Dienstag, 20. Dezember 2011

Das liebe Geld

Ich habe schon in der Schulzeit immer nebenbei gearbeitet, weil ich es sehr wichtig fand, mein eigenes Geld zu haben. Immer 400€ extra zum Taschengeld zu haben, hat mir ziemlich gut gefallen. Eigentlich verständlich, oder? Aber damals musste ich noch keine Miete bezahlen. Und in der Ausbildung habe ich zwar mehr verdient als 400€, ich musste meinen Lebensstandard, auch dank der zusätzlichen Förderung, nur minimal einschränken. Aber nun ist es wirklich ganz vorbei. Ich habe im letzten Jahr meiner Ausbildung, als sich abgezeichnet hat, dass ich das nicht durchziehe, gespart an allen Ecken und Enden.
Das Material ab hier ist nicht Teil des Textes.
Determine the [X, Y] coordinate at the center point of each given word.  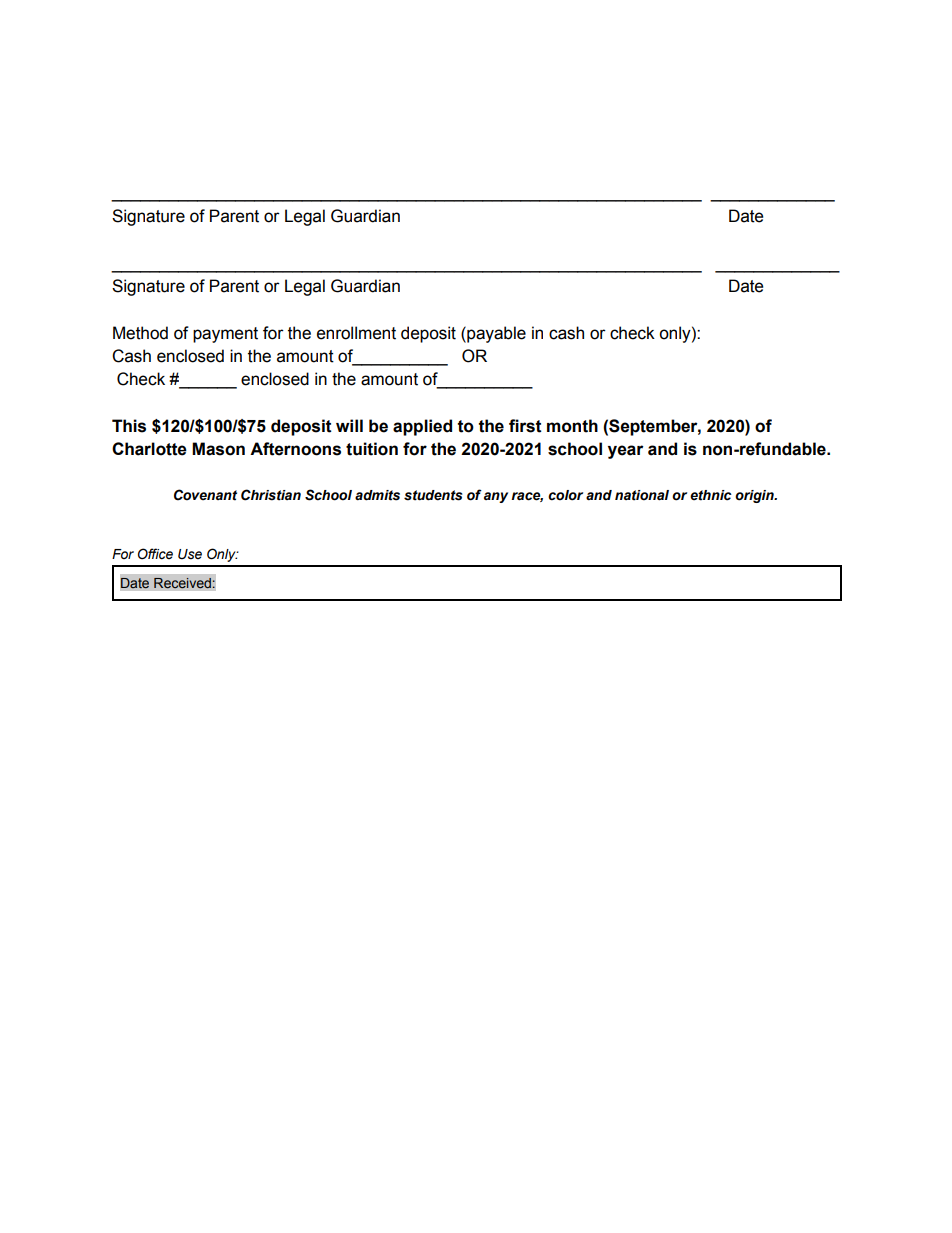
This [129, 426]
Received [183, 583]
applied [422, 427]
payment [225, 335]
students [433, 495]
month [572, 426]
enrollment [356, 333]
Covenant [205, 495]
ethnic [711, 495]
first [525, 426]
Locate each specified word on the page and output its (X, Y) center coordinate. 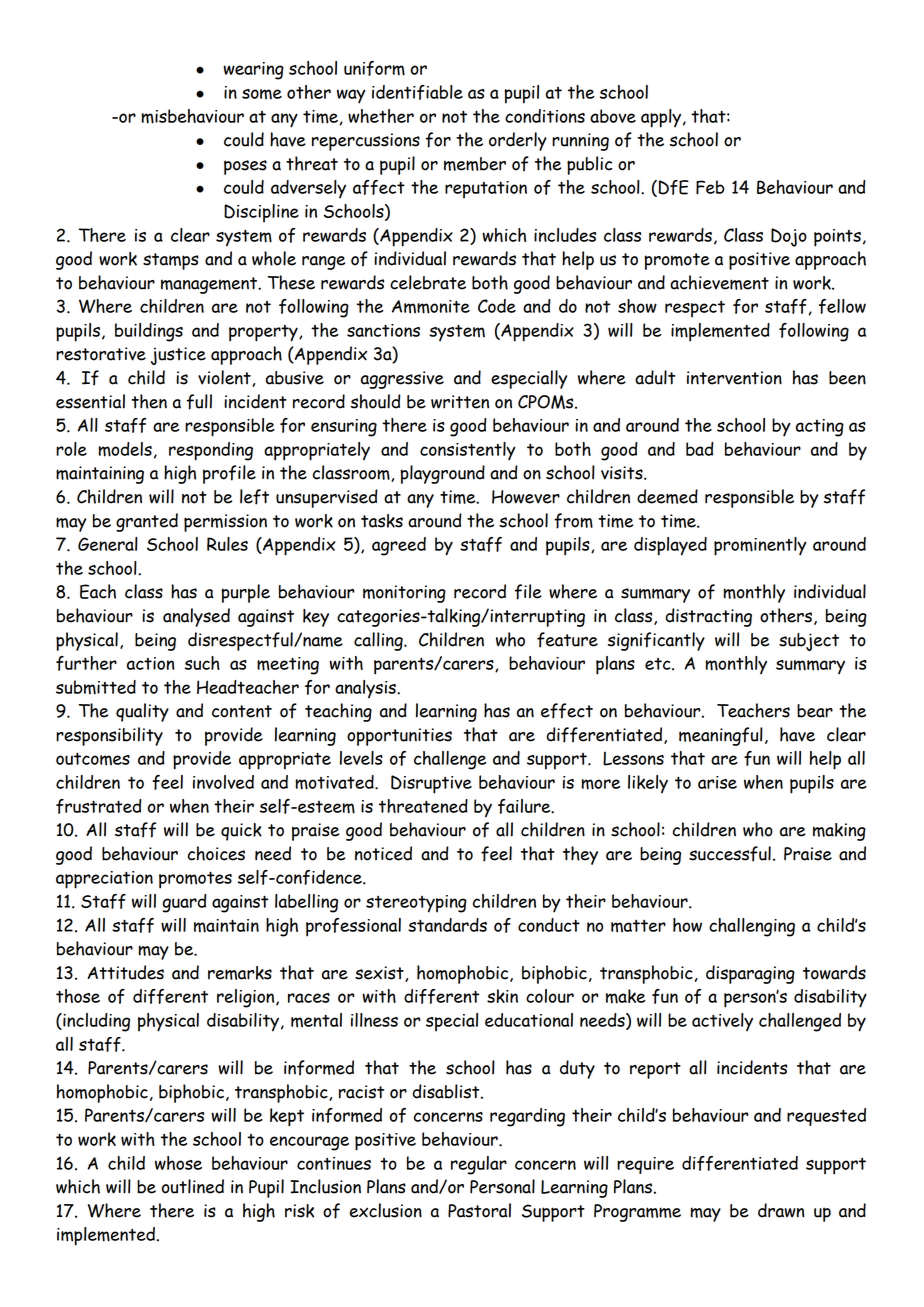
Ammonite (431, 307)
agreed (399, 546)
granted (147, 522)
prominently (760, 546)
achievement (719, 282)
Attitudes (126, 972)
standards (447, 925)
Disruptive (431, 784)
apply (662, 118)
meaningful (721, 736)
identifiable (417, 92)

Aber letztendlich habe ich zu wenig, um wirklich ein schönes Leben zu haben. Ich würde am liebsten wieder nach Hause ziehen, aber das geht leider nicht. Zum Glück unterstützen meine Eltern mich, aber es fehlt eben doch etwas. Ich kann meinen bisherigen Lebensstandard nicht mehr aufrechterhalten. Das klingt arrogant, aber wenn man sich erst einmal daran gewöhnt hat, fällt die Umstellung schwer.